[Task to carry out]
Starting at the line with "Given: Switch to", retype every remaining line of the records exactly. Do not include pictures.

[Screenshot grounding data]
▼▼▼
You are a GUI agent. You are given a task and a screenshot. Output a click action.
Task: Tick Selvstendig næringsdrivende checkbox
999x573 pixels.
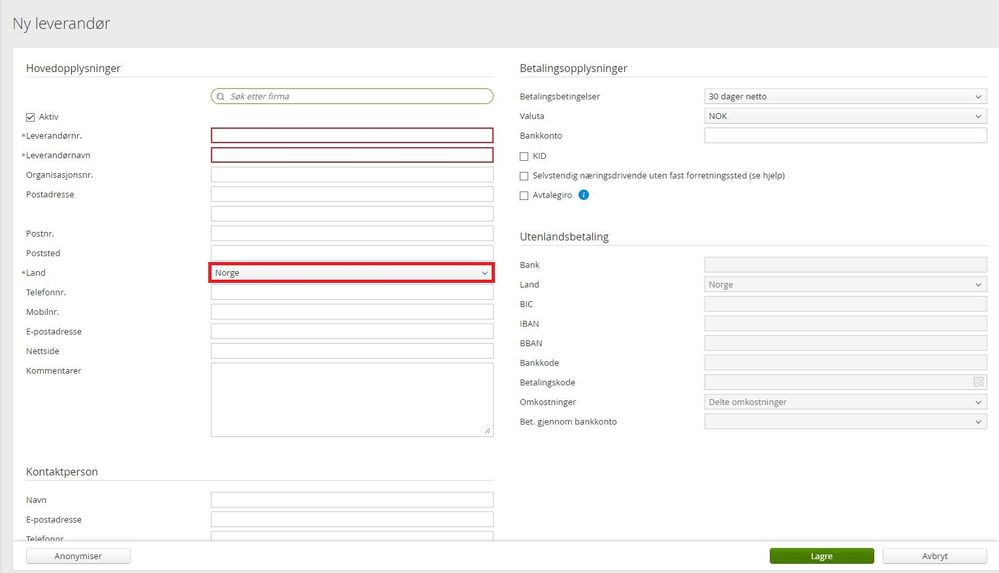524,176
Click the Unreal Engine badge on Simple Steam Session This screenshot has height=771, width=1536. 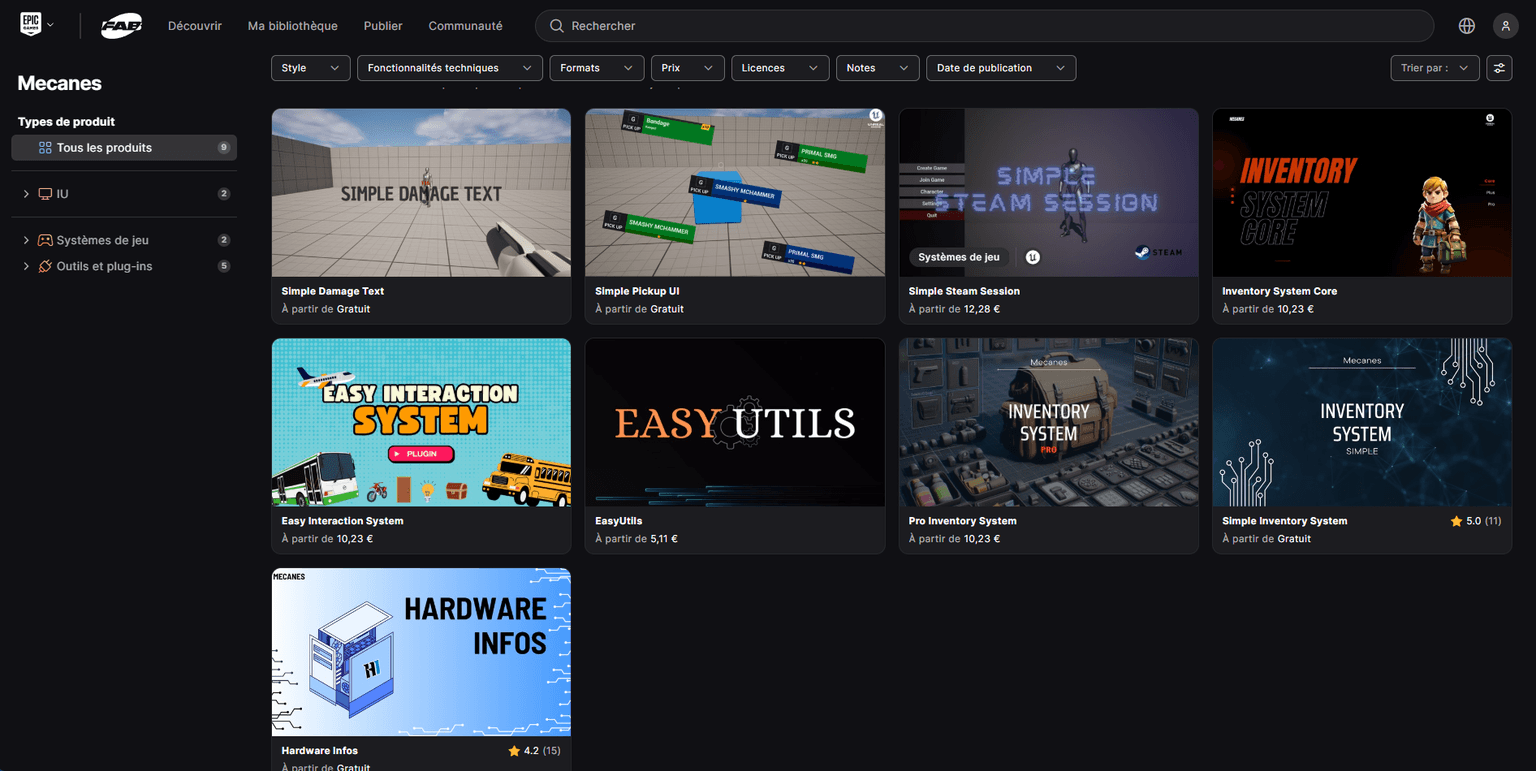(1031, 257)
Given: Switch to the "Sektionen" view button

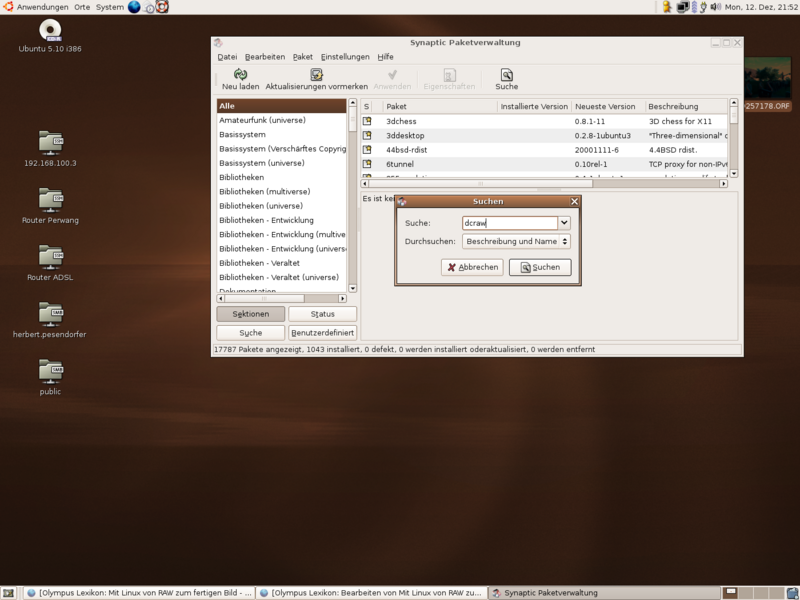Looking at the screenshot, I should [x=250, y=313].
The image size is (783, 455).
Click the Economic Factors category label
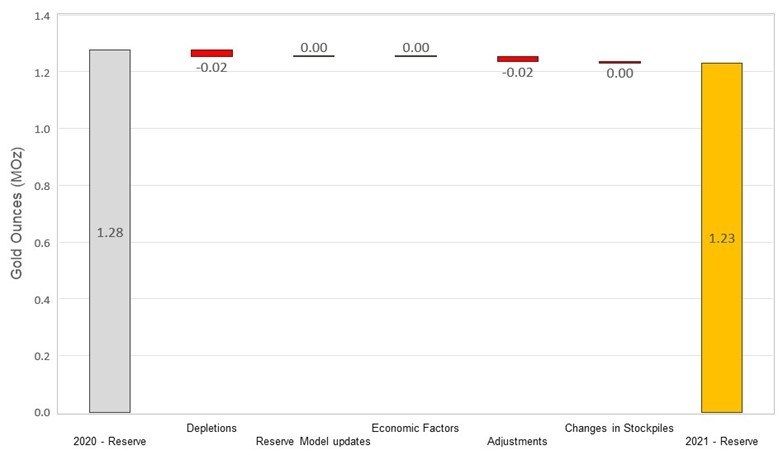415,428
▲▲▲
[Exercise result]
Given: Switch to the "Sektionen" view button

Looking at the screenshot, I should [x=250, y=313].
The image size is (783, 455).
Click the Economic Factors category label
415,428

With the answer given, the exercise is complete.